• _PROBLEM STATEMENT_
Would you transcribe exactly the lines below, starting at the one that contains "Click the green $100.00 available pill" and ending with the last line, both included? Leave out all other lines.

• _WORKING DATA_

↓

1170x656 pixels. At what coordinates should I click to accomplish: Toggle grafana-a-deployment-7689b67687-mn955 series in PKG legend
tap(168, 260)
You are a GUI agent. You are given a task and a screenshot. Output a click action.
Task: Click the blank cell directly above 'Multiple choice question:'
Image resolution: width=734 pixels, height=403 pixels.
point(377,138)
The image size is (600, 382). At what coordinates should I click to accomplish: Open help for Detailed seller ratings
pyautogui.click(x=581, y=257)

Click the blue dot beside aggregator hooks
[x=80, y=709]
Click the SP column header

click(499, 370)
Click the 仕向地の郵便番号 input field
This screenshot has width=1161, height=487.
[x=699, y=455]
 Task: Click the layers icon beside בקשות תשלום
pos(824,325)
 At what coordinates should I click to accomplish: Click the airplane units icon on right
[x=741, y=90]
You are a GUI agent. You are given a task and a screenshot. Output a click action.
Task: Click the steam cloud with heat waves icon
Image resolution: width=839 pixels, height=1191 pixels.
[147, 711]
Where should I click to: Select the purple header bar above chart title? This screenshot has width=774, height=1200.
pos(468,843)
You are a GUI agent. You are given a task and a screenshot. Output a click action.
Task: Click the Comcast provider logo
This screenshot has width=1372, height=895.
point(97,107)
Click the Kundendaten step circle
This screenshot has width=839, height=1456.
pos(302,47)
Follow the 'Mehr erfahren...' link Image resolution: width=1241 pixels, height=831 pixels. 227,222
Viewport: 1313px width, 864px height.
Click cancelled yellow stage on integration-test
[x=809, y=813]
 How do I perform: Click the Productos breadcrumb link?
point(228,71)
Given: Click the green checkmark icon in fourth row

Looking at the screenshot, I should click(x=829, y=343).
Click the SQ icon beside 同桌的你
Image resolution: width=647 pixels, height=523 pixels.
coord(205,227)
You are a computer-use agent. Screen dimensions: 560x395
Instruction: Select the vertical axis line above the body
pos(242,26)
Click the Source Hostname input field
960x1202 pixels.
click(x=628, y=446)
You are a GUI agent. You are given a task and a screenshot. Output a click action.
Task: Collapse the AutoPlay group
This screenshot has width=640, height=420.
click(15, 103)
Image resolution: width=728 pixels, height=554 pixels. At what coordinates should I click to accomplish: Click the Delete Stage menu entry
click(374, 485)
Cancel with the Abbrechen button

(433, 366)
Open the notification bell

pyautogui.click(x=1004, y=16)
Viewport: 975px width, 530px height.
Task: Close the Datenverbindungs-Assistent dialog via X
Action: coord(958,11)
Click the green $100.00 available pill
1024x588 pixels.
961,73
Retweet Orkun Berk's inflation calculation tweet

↑

• _FINISHED TASK_
Click the green $100.00 available pill
1024x588 pixels.
961,73
Retweet Orkun Berk's inflation calculation tweet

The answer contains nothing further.